As a veteran with chronic pain issues, I fought the VA over and over to get pain treatment including many fights with doctors over my insistence in staying on morphine rather than Oxycodone, the new magic pill. At a few points I was taking six times the lethal dose daily (often closely followed by a new doctor suddenly cutting off pain medication and offering yoga or Cognitive Behavior Modification instead, or nothing!)

I recently went through this again as the newest “crisis” led to a pharmacy doctor who stepped in and decided I should be using less than 20% of the dose I was on. So a six month taper down began and another round of yoga/CBM suggestions, which resulted in daily withdrawal symptoms, depression and uncontrolled pain. After a month of this I simply did my own detox and reduced my use to the dosage she considered “safe.” So instead of suffering for months it was a few weeks and I was back to “normal” which for me is enough pain to inhibit my social life and reduce my ability to accomplish tasks like cooking meals, doing my laundry, etc., but not enough pain to drive me to suicide as too many veterans do.

I credit this to my use of morphine and not oxy.

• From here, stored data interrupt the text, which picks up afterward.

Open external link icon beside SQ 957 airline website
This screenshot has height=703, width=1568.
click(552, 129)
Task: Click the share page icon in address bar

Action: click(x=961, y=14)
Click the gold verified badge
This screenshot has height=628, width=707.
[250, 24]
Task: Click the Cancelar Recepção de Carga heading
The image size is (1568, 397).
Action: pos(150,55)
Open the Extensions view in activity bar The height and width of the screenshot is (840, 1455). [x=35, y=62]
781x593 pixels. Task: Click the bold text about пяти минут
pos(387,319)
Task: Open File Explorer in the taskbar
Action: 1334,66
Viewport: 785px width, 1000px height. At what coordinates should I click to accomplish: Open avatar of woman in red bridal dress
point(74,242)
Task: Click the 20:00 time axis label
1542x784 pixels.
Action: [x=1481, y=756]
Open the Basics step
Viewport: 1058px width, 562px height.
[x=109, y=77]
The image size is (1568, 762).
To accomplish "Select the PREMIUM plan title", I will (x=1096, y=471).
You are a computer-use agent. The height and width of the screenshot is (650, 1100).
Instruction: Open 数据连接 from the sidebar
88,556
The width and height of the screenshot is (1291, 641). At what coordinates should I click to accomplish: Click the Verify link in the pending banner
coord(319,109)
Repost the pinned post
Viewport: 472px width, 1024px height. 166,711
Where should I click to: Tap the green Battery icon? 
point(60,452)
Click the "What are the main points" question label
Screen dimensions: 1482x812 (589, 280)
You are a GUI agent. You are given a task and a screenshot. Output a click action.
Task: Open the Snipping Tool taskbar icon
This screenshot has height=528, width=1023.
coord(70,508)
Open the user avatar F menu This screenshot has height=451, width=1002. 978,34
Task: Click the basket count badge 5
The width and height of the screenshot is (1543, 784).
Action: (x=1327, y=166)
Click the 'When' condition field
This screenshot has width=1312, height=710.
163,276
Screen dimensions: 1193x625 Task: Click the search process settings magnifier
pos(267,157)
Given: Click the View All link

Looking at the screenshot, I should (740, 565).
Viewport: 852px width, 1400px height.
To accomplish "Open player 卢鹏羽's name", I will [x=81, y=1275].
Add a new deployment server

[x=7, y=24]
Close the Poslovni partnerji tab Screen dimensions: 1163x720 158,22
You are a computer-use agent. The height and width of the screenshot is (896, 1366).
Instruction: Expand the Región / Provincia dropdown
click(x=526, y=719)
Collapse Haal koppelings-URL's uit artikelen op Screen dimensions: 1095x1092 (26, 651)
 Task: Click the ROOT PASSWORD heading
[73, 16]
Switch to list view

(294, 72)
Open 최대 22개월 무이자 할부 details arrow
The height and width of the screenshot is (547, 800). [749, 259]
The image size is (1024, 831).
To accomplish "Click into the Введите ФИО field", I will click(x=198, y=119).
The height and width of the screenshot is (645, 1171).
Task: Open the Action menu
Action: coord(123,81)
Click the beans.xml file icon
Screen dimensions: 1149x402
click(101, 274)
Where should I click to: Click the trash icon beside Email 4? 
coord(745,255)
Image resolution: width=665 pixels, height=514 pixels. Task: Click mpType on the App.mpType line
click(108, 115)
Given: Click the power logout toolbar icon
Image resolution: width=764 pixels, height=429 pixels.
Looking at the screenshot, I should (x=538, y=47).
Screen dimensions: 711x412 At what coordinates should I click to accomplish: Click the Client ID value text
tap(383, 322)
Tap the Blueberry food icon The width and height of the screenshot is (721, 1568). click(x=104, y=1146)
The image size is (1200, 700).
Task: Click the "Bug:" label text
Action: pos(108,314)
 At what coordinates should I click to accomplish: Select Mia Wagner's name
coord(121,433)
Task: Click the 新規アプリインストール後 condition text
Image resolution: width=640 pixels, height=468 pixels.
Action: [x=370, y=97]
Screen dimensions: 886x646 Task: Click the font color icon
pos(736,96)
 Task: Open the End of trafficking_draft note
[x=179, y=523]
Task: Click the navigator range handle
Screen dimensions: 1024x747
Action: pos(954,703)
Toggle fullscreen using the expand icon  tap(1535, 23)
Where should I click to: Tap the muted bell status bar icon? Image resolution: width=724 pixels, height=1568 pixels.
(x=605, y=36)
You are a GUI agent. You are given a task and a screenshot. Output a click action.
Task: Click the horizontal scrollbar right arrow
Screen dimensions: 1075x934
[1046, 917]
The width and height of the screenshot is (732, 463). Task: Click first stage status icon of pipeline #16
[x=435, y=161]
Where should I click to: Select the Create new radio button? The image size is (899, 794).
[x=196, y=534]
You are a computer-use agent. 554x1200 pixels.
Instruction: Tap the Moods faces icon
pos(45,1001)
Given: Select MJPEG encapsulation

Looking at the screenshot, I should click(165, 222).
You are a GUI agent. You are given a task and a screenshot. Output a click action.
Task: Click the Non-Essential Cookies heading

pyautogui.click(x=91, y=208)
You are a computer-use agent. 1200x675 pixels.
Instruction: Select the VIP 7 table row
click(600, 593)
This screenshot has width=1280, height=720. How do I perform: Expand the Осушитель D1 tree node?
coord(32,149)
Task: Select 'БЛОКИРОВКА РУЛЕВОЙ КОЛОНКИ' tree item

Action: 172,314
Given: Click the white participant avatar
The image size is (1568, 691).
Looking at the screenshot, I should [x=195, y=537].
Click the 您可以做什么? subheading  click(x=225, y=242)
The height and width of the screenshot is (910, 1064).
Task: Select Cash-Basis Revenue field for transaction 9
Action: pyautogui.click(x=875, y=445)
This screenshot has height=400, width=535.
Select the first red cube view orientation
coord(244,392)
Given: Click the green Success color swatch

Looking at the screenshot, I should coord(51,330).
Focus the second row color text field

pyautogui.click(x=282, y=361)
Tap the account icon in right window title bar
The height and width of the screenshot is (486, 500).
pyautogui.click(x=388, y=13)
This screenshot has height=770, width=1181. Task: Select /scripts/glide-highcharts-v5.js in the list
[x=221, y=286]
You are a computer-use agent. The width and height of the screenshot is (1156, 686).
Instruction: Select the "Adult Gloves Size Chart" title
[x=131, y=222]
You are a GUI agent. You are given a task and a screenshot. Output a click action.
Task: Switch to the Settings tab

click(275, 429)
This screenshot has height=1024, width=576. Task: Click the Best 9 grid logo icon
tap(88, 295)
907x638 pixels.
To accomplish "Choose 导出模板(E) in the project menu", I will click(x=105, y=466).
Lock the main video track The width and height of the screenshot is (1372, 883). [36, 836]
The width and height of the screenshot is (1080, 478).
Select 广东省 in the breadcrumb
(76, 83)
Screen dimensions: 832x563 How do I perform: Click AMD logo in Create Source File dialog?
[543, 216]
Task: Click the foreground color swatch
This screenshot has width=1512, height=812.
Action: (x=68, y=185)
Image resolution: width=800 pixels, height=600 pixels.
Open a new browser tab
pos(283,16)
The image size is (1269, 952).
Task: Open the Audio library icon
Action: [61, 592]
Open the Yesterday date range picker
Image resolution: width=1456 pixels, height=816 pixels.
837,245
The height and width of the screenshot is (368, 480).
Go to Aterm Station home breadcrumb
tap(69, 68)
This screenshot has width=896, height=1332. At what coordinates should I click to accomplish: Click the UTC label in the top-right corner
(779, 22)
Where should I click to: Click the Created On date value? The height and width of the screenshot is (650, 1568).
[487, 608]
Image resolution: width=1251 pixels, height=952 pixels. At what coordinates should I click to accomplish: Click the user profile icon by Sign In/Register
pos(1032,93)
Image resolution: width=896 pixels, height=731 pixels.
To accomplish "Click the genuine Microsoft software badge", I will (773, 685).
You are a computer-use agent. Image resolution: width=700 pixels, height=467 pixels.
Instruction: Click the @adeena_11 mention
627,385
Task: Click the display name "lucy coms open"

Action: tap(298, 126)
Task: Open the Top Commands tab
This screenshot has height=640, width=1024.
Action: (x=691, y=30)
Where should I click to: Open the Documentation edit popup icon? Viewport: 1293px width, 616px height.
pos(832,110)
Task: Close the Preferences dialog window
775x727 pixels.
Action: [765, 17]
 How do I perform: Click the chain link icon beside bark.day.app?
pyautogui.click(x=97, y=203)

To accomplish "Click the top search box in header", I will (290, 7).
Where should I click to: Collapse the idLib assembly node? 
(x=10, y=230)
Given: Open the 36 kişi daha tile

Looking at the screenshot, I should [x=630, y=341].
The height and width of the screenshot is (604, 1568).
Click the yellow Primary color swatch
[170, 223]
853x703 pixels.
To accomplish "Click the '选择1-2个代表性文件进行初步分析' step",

I don’t claim to have all the answers, but personally it was/is morphine and marijuana that lets me live with a bit of dignity.

Oxycodone drove me to using heroin and did inestimable damage in my life. So I suggest when we fine those Big Pharma corporations for their part in promoting the epidemic, and that those who suffered because of their irresponsibility be compensated, our families compensated and not simply put the money in the general fund to finance more for-profit treatment centers that only work in about 15% of addicts.

I keep hearing from other veterans who cannot get medication for chronic pain and yet no substitute aside from yoga classes or feel-good counseling. Maybe some of that cash could be used to pay for a serious examination by the VA into cannabis as treatment for chronic pain. And if a veteran is in pain and over 50, I would suggest the untreated pain is a far bigger threat than addiction for the few years we have left.

Veterans don’t take their own lives in record numbers because they are ashamed of their addiction, they do so to end their pain.